While the decline in the value of cryptocurrency has caused a decline in cryptomining in general, attackers continued to use the computationally heavy approach as a quick way to turn a compromise into cash. Cryptojacking, which uses JavaScript to run cryptomining software on a person’s computer through their browser, allows attackers to eke out small profits after compromising websites.

Eighty-four percent of coin-miner installations had signs that they incorporated cryptojacked browsers as part of their infrastructure, Trustwave found.

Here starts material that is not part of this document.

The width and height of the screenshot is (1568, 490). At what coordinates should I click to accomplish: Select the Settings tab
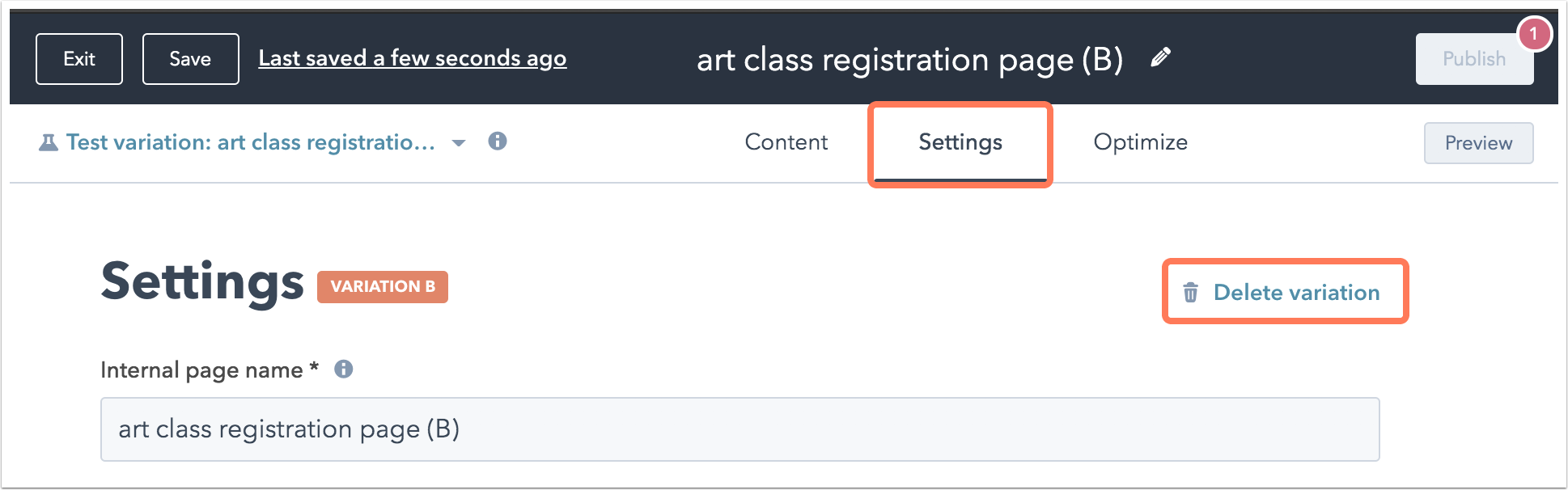tap(960, 143)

“It’s easy to see what makes cryptojacking attractive to the same cybercriminals who once relied heavily on exploit kits,” the company stated in the report. “Whereas exploits are platform-specific and require the presence of an unpatched vulnerability to work, web miners can run in any browser – on PCs, Macs even mobile devices – that has JavaScript enabled.”

While firms more quickly detected intrusions in 2018 compared to the previous year, it mattered significantly whether an intrusion was detected internally or by a third party. In 2018, the average attack was detected by a company within a single day, a significant drop from the nearly two weeks it took in 2017.

For more subtle attacks that the victim failed to catch, however, it took a third party more than a month and a half—47 days—to notify the company.

Trustwave still found cases where attackers had access to compromised environments for long periods of times, sometimes more than a year, so security professionals still need to seek out signs of attacks, says Sigler. 

“The longer that an attacker is on your network and has access to your data, the more widespread the intrusion tends to be, and the more they get their tentacles into other systems and other servers using their initial breach as a foothold,” he says. “So it takes a lot longer to address the compromise, the longer it goes on before detection.”

AppSec Problems

Companies also have numerous other issues. For the past two years, every application tested by Trustwave had vulnerabilities. In addition, the median number of vulnerabilities per application increased in 2018 to 15 – up from a low of 11 in 2016 and 2017.

“Not all vulnerable applications are likely to be attacked, of course, but understanding what an application’s vulnerabilities are is vital to assessing its security state and determining which areas to address first,” the report states.